Ce talent n'est pas le bienvenu. Dans l'armée, les briseurs de moral sont pires que les ennemis. Sam est donc contraint au silence par ses camarades et par sa hiérarchie. Mais bientôt, il reçoit une visite inattendue : son frère Nathan vient de s'engager. Il a même reçu son affectation : la base de Khe San, une zone très dangereuse du Nord Vietnam. Horreur ! Sam voit Nathan avec cinq balles dans la peau. Il n'a plus qu'une idée en tête : sauver son petit frère de la mort annoncée. Est-il possible de contrer les visions et de transformer le destin ?

Alors qu'Hollywood a évoqué la guerre du Vietnam jusqu'à l'écœurement, Hervé Richez réussit l'incroyable : nous raconter ce conflit sous un angle encore inédit. En comparaison des super-pouvoirs des héros de comics ou de l'Héroic fantasy, la prescience morbide de Sam peut paraître insignifiante. Or, c'est précisément ce qui permet au scénariste de conserver un ton réaliste à son récit. Nous suivons le parcours d'un homme ordinaire qui connaît des fragments d'avenir et sa rébellion contre une fatalité tragique… ce qui n'est pas sans évoquer Quartier Lointain de Taniguchi, même si l'intention et le traitement sont différents.

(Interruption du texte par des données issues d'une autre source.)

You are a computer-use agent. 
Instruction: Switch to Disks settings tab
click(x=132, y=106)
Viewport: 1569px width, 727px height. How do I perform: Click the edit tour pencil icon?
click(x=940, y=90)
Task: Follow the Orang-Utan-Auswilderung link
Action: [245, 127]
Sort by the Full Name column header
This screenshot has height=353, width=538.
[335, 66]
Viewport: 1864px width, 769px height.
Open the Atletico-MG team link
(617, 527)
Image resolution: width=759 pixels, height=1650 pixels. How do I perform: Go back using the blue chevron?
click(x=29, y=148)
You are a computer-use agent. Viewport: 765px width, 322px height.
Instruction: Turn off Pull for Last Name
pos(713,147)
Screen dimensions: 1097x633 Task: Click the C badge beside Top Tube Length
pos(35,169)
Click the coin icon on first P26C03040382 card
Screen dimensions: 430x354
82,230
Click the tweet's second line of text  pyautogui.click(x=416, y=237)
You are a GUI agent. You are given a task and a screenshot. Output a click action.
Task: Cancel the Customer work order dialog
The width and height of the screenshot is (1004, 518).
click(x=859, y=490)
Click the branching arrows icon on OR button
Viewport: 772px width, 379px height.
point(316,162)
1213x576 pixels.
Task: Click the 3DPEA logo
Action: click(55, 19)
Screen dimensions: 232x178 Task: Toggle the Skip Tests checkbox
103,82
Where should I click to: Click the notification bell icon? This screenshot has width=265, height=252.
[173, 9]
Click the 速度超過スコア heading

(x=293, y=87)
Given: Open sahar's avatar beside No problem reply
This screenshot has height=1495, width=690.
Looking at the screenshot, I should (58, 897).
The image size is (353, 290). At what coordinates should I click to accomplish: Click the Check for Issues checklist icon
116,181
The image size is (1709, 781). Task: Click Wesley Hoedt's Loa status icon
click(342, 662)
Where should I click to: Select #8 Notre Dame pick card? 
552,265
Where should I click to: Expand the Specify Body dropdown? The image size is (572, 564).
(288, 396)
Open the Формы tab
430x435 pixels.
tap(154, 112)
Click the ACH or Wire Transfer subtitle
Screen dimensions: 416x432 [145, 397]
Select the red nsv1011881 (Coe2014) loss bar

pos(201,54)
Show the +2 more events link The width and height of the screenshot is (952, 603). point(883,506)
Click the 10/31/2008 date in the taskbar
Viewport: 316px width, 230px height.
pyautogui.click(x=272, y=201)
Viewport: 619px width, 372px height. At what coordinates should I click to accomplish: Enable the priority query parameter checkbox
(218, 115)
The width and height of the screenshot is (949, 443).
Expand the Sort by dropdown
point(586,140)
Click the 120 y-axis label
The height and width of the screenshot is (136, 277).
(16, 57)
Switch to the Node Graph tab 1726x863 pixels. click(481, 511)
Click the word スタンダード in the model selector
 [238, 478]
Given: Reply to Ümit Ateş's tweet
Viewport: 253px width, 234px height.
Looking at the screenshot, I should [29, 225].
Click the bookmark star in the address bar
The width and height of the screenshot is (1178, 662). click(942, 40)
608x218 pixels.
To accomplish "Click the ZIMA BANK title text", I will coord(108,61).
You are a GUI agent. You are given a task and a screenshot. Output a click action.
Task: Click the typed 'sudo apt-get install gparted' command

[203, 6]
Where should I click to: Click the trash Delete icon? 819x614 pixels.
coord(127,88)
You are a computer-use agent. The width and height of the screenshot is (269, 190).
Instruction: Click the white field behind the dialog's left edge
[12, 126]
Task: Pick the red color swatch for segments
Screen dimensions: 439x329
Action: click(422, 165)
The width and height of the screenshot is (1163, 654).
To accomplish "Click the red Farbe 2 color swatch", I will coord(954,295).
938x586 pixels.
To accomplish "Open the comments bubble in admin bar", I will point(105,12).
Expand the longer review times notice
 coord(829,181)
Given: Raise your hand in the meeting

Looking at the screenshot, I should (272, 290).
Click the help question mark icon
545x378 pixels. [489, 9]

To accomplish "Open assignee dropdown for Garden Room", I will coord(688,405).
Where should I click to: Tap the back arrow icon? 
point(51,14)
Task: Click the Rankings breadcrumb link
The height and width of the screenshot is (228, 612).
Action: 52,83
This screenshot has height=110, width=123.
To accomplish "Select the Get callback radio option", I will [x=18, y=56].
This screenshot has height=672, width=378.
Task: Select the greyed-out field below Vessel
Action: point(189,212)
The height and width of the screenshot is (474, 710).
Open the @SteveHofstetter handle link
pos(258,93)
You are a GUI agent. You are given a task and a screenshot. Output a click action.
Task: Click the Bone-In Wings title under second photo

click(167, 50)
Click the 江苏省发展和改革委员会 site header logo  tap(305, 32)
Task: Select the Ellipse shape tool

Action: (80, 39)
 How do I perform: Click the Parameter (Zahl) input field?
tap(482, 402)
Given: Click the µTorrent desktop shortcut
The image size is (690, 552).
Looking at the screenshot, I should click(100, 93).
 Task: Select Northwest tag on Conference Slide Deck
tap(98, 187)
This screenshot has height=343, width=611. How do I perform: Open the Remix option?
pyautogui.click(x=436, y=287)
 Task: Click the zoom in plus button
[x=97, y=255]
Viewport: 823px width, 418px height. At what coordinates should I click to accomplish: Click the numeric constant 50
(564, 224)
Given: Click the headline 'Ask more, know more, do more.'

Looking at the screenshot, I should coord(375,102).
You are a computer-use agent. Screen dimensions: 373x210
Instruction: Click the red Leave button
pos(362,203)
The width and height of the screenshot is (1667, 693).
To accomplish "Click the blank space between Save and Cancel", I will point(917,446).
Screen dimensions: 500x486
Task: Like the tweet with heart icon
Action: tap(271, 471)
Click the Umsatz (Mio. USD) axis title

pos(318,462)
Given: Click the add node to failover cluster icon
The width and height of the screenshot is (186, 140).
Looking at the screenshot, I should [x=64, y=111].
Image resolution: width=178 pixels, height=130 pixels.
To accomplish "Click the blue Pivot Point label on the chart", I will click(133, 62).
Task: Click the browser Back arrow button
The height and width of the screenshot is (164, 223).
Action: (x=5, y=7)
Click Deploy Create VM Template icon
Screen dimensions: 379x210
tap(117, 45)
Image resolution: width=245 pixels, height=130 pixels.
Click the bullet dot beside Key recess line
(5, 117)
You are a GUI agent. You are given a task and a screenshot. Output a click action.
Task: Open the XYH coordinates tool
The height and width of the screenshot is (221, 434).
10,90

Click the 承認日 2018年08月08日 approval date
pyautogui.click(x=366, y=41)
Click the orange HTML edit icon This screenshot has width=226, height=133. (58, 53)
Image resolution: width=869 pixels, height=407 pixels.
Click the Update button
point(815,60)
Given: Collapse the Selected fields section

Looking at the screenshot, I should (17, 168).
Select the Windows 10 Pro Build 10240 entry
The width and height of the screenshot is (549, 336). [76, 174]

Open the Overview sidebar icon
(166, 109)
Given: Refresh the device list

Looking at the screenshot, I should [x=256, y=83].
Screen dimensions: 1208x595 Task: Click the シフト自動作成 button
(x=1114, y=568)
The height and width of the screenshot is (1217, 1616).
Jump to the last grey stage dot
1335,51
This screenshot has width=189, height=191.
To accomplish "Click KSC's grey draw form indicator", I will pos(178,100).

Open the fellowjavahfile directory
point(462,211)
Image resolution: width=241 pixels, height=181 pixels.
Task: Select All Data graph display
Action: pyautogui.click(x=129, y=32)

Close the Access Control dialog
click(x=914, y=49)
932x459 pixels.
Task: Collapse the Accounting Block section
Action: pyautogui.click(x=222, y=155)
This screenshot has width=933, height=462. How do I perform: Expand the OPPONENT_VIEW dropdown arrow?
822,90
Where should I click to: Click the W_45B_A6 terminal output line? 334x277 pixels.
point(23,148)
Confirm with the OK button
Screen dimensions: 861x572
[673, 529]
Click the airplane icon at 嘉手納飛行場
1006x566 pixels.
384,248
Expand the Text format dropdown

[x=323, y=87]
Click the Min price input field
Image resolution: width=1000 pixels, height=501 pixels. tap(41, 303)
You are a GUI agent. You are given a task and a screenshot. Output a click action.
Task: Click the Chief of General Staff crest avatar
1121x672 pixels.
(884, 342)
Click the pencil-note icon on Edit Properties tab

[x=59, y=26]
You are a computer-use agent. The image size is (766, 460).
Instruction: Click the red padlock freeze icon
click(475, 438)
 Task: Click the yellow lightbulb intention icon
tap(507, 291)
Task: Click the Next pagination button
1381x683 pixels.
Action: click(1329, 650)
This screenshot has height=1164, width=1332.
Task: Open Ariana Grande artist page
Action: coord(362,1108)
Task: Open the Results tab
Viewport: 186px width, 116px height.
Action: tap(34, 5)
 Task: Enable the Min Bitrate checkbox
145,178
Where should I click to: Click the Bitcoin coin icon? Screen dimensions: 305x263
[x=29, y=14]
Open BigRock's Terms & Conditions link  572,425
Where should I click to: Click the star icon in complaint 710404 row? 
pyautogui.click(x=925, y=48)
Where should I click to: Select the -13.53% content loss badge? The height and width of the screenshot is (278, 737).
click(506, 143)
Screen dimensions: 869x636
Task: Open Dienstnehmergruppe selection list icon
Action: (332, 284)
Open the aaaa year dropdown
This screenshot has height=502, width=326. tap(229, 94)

On pouvait reprocher au premier tome sa palette de couleurs un peu trop fluo. Le second volume est colorisé par Fabien Alquier, qui a réalisé un travail plus sobre et plus juste. Dans le même temps, le dessin de Mig a énormément gagné en maturité et en précision. Sam Lawry révèle deux auteurs très prometteurs. Avis aux collectionneurs, Bamboo proposera les deux volumes qui forment une histoire complète dans un coffret offert.

 

 

Le 7 août 1964, le président américain Johnson engage l'US Navy et son pays dans le conflit vietnamien. Le 27 janvier 1973, les accords de Paris entérinent le retrait des troupes américaines. Entre ces deux dates, une guerre politique dans le seul but d'éviter la propagation du communisme en Asie. Bilan des pertes humaines : environ 50000 soldats américains, 400000 Sud-vietnamiens, 900000 Vietcongs et Nord-vietnamiens. Le Vietnam est la première guerre qui ne s'achève pas par une victoire des Etats-Unis.